Developing National Standards of Practice for Maternal, Child, and Family Health Nurses in Australia

Friday, 20 July 2018: 1:50 PM

Julian Maree Grant, PhD
College of Nursing and Health Sciences, Flinders University, Adelaide, Australia
Creina Mitchell, MpH
School of Nursing and Midwifery, Griffith University, Southport, Australia

Purpose:

There is strong evidence to suggest that the start of an infant’s life determines the foundation of all future learning, behaviour, and health (Centre on the Developing Child, 2007). Studies in neuroscience confirm that the first five years last a lifetime and that the best brain development occurs when children are cared for within nurturing relationships (Winter, 2010). Further, the start of life is especially important for many aspects of good health and wellbeing in later adulthood (Wadsworth & Kuh, 2011). Nurturing early childhood experiences are known to build the foundation for a skilled workforce, a responsible community, and a thriving economy (Centre on the Developing Child, 2007). In Australia, maternal, child and family health nurses (MCaFHNs) are the primary workforce tasked with provision of primary health care services to support parents to optimise their children’s growth and development potential (Schmied et al., 2014; Rossiter et al., 2017).
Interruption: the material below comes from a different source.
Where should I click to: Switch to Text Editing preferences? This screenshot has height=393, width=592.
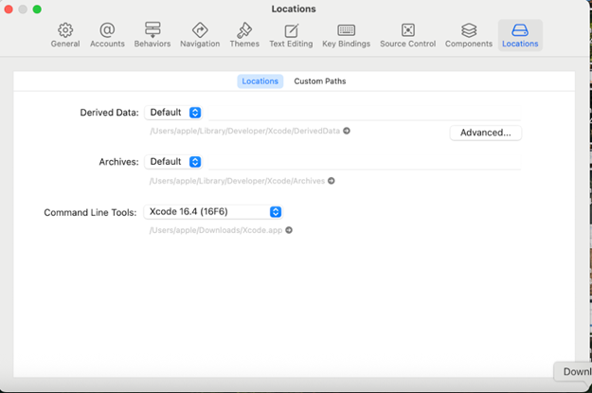tap(291, 35)
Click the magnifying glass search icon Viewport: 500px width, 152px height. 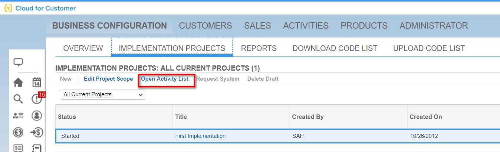click(18, 99)
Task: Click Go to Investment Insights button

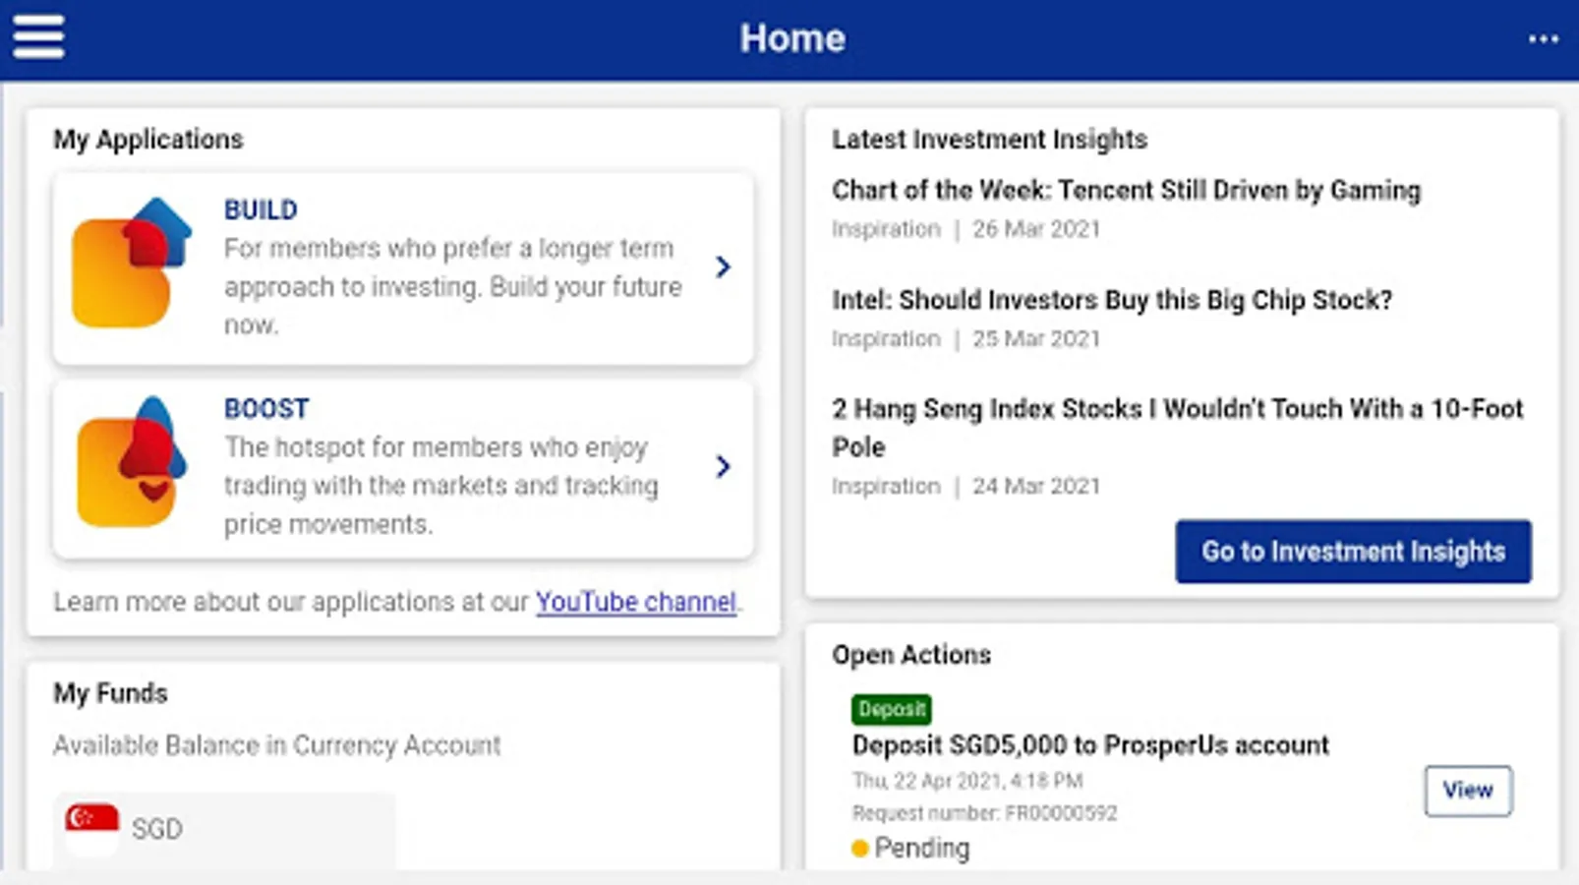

The Commonwealth of Australia is comprised of six states and two territories. Each jurisdiction has developed well child, health care independently, with differing scope of maternal, child and family health nursing practice, differing educational requirements and resultant quality measures (Kruske & Grant, 2012). As such, there is no consistent definition of MCaFHN practice in Australia and a lack of research that explicitly or comprehensively describes the role of the MCaFHN (Fraser, Grant, & Mannix, 2016). This presentation showcases research that attends to this gap by developing evidence informed standards for MCaFHN practice in Australia.

Methods:

Undertaken in three stages, the research used Puddy and Wilkins’ (2011) continuum of evidence effectiveness to frame the research design. This enabled explicit inclusion of experiential and contextual evidence alongside the best available research evidence. Ethical approvals were received from Flinders University in South Australia and Griffith University in Queensland. The research was funded by Maternal, Child and Family Health Nurses Australia, competitive grant funding from Flinders University and industry funding from Gymbaroo Australia.

In stage one, all existing state and territory standards and competency documents (N=8) were thematically analysed into 19 categories. These were then synthesised further into five domains, each with three to four practice categories. A workshop was held with a national panel of industry and academic experts. Here, the draft was critiqued to incorporate findings from a review of the international literature (Fraser, Grant, & Mannix, 2014) and reconstructed in relation to the contemporary contexts of the panels’ experience. This resulted in re-clustering the findings into four domains each with between two and five statements incorporating between three and 11 practice cues.

This draft was distributed for broad consultation with industry, consumers and key stakeholders via a qualitative online survey in stage two. The resultant 452 full responses were analysed and results incorporated into a final draft. The final draft included seven standards each with between six and 27, cues. Stage three saw the draft distributed widely to Australian maternal, child and family health nurses as a modified Delhi survey.

Results:

The final survey resulted in 170 full responses in the first round of the Delphi survey with an average of 97.8% agreement. Where a 75% rate of agreement results in acceptance of a statement in Delphi survey technique (Keeny, McKenna, & Hasson 2011), 97.8% agreement in the first round attests to the rigor of the study design. We attribute this to iterative stages of consultation and knowledge generation with wide ranging participant groups of industry, consumers and key stakeholders.

Conclusion:

The National Standards of Practice for Maternal, Child and Family Health Nurses in Australia (Grant, Mitchell, & Cuthbertson, 2017) are now being incorporated into education and practice across Australia. Linking explicitly to the Registered Nurse (RN) Standards of Practice (NMBA, 2016), they provide a much needed framework for RNs transitioning through advanced practice to Nurse Practitioner roles. Further, they enable jurisdictional service providers and educators to benchmark quality and safety for maternal child and family health nursing across Australia.